Road Trash Warrior No. 1 with his trusty Chevy CKRight away, day one, I decided to save and recycle the aluminum cans for cash. I didn't know what I was going to do with the money but I knew I was going to think of something later that would be cool. So I had one bag for trash, one bag for cans and of course, my trusty gun. The situation was a little awkward trying to remember which bag contained the cans and which the trash and all the time trying to juggle three items between two hands. I soon decided to pick up cans on one pass and trash on another day. I'd head down the road with 3 bags tucked into belt and one in my hand and in about 30 minutes I'd have most of the trash on one side of a mile and a quarter of road bagged. Then I'd finish my walk, get the truck, run back up the road picking up the trash bags and take the bags over to the recycle center's roll-off dumpster in Princeton. Pretty cool that they take everything I find on the side of the road except dead armadillos and coyotes. Well, no way your going to get this job done in one pass or in one day. And really I didn't want to. The main point of this exercise was that I was bored walking, and wanted to add something to the experience: So why not go up and down the bar ditches and pick up trash while you're exercising. Once I got my mind wrapped around that concept it started to be fun… like a treasure hunt or maybe more like walking along the beach looking for shells, except this time you're picking up everything you find. The treasure hunt part starts later when the sides of the road have been scrubbed clean and you're walking along just looking and hoping to find something and trying to guess what it might be.

My wife says she's sure I helped build the Great Wall of China in an earlier life. Well maybe so, because I have always been able to tackle projects that have no end in sight. I once spent 13 months of Saturdays building a stone entrance gate to our property. Another time two years building a deck. Well I'm a good builder, but a slow one. Nevertheless, adopting a stretch of road is surely a chip-away kind of project at least in the beginning. You know when you start it that it's going to take a long time to get it done hence the chip-a-way part. But more that that, you slowly realize that it's going to be a lot like painting the Verazano Narrows Bridge: As soon as you finish the job you go back to the beginning and start painting again. My Yankee grandmother pointed that fact out to me as we drove over it when I was nine. I never understood her point until now: It's not about getting the job done – it's about keeping the blasted thing painted.

Oh Shame of it all

I worked 27 years in management for a major US company. I've co-owned a successful business for nearly 10 years. I'm the father of three graduates from name brand Texas colleges. What in the world am I doing picking up road trash? If I'm not thinking that surely everyone who drives by is. In the early days my ears burned: "Who is that crazy nut? What's he trying to do… make us look bad? Obviously what we have here is someone who has too much time on their hands! OMG, is this old guy scavenging for cans and bottles to sell? Maybe this guy had a DWI and is working off his community service hours." Well, people are going to think what they are going to think. How can you stop them? Does it matter? Am I re-defining myself in the eyes of the world as a person who spends his free time picking up trash?

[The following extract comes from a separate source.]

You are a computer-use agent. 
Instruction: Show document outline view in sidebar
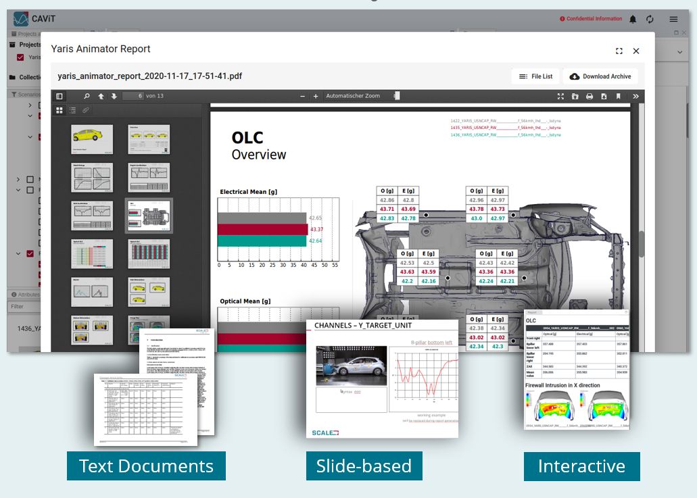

For the first few days I wouldn't even look at the people who drove by. I'd just keep my head down and keep going. Didn't want to know what they were thinking. Didn't want to read it in their eyes. Within a week I had 2 1/2 miles of country road picked up … Five miles if you counted both sides one at a time. Finally, I screwed up my courage and looked into the eyes of the passing motorists. Hmmm, what's that I see? Almost everyone was smiling at me and waving. I knew they knew who I was. Heck, I've lived in this neighborhood for 28 years and driven the same green pickup for the last 10 years. That was more like a thank you look than an "oh you fool" look. We'll time would tell. Texans are polite as all get out, but more curious than cats.

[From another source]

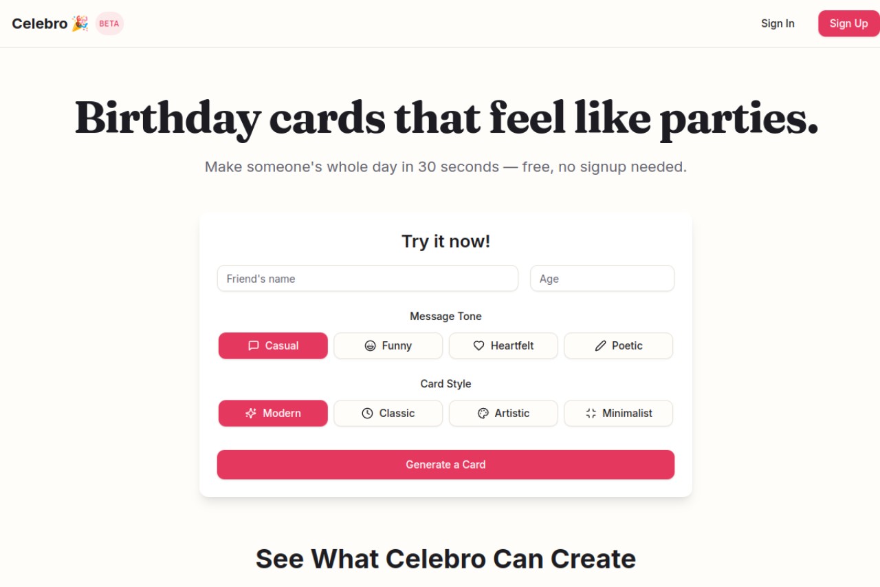Choose the Heartfelt message tone
The image size is (880, 587).
tap(503, 345)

The second week I collected about five bags of new trash. Oddly some of it looked old. Had I missed this stuff before. Then I realized that some of the trash was just blowing around the open fields and eventually getting caught back in the bar ditch. A phenomenon that would keep occurring for many more weeks. It was about here that the first person stopped her car, rolled down the window and said, "Do you know who I am? I stared at her a moment… she did look a little familiar. "Are you Crystal?" "Nope, I'm Crystal's mom", she said. Man sometimes you get lucky. I was about to ask if she was Crystal's grandmother. "I almost called the cops on you," she said sternly. "I was sure you were casing the neighborhood looking to rob us, but then I asked the mailman and he said oh that's just Mr. Bodwell picking up trash." "Yep, that's me … picking up the trash." I said. We talked about kids and grand kids for another minute and off she went roaring up the road. So here was another whole suspicious thought process I hadn't even considered.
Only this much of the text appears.